From "The Harps That Once...: Sumerian Poetry in Translation" by Thorkild Jacobsen. Yale University Press, Publishers; Copyright 1987.


Enki
(Enki, Lord of the Water)

 


 

Nintur was paying attention:

Let me bethink myself of my humankind,
all forgotten as they are;
and mindful of mine,
Nintur's creatures let me bring them back
let me lead the people back from their trails.

May they come and build cities and cult places,
that I may cool myself in their shade;
may they lay the bricks for the cult cities in pure spots
and may they found places for divination in pure spots!


She gave directions for purification and cries for elemency,
the things that cool divine wrath,
perfected the divine service and the august offices,
said to the surrounding regions: "Let me institute peace there!"
When An, Enlil, Enki and Ninhursaga
fashioned the dark-headed people
they had made the small animals that come up from out of the earth,
come from the earth in abundance
and had let there be, as it befits it, gazelles
wild donkeys, and four-footed beasts in the desert.
...
...and let me have him advise;
let me have him oversee their labor,
and let him teach the nation to follow along
unerringly like cattle!

When the royal scepter was coming down from heaven,
the august crown and the royal throne being already
down from heaven,
he (the king) regularly performed to perfection
the august divine services and offices,
laid the bricks of those cities in pure spots.
They were named by name and allotted half-bushel baskets.

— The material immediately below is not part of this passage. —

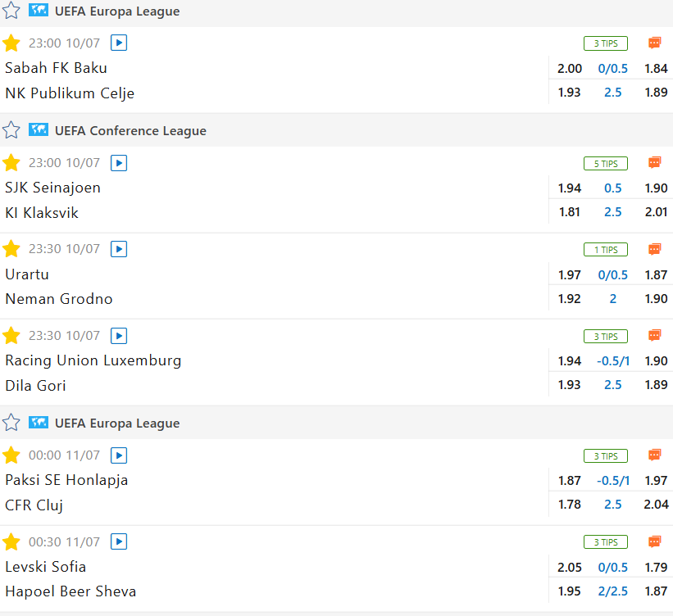
Task: Favorite the UEFA Conference League header star
Action: (x=11, y=130)
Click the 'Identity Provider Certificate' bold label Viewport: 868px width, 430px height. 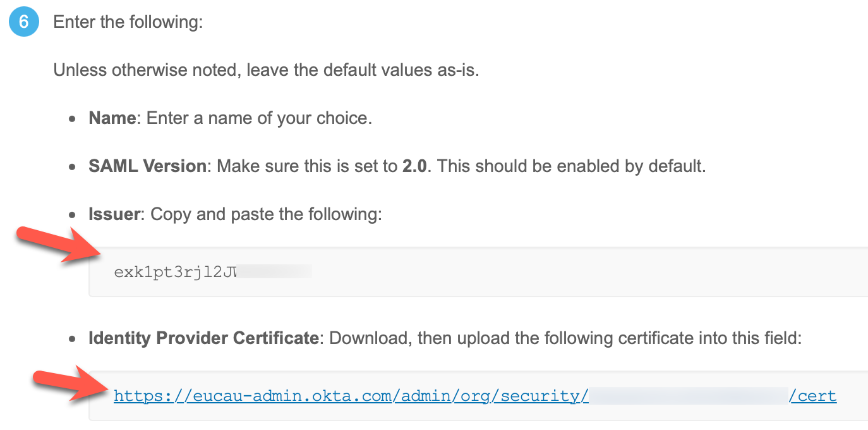point(203,338)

The firstling of those cities, Eridu,
she gave to the leader Nudimmud,
the second, Bad-Tibira, she gave to the prince and the sacred one,
the third, Larak, she gave to Pabilsag,
the fourth, Sippar, she gave to the gallant Utu.
The fifth, Shuruppak, she gave to Ansud.

These cities, which had been named by names,
and had been allotted half-bushel baskets,
dredged the canals, which were blocked with purplish
wind-borne clay, and they carried water.
Their cleaning of the smaller canals
established abundant growth.

[lost account of the antediluvian rulers, and how human noise vexed the chief god Enlil so much that he persuaded the divine assembly to vote the destruction of man by the deluge] ...
That day Nintur wept over her creatures
and holy Inanna was full of grief over their people;
but Enki took counsel with his own heart.
An, Enlil, Enki, and Ninhursaga
had the gods of heaven and earth swear
by the names of An and Enlil.

At that time, Ziusudra was king
and lustration priest.
He fashioned, being a seer, the god of giddiness
and stood in awe beside it, wording his wishes humbly.

As he stood there regularly day after day
something that was not a dream was appearing:
conversation
a swearing of oaths by heaven and earth,
a touching of throats
and the gods bringing their thwarts up to Kiur.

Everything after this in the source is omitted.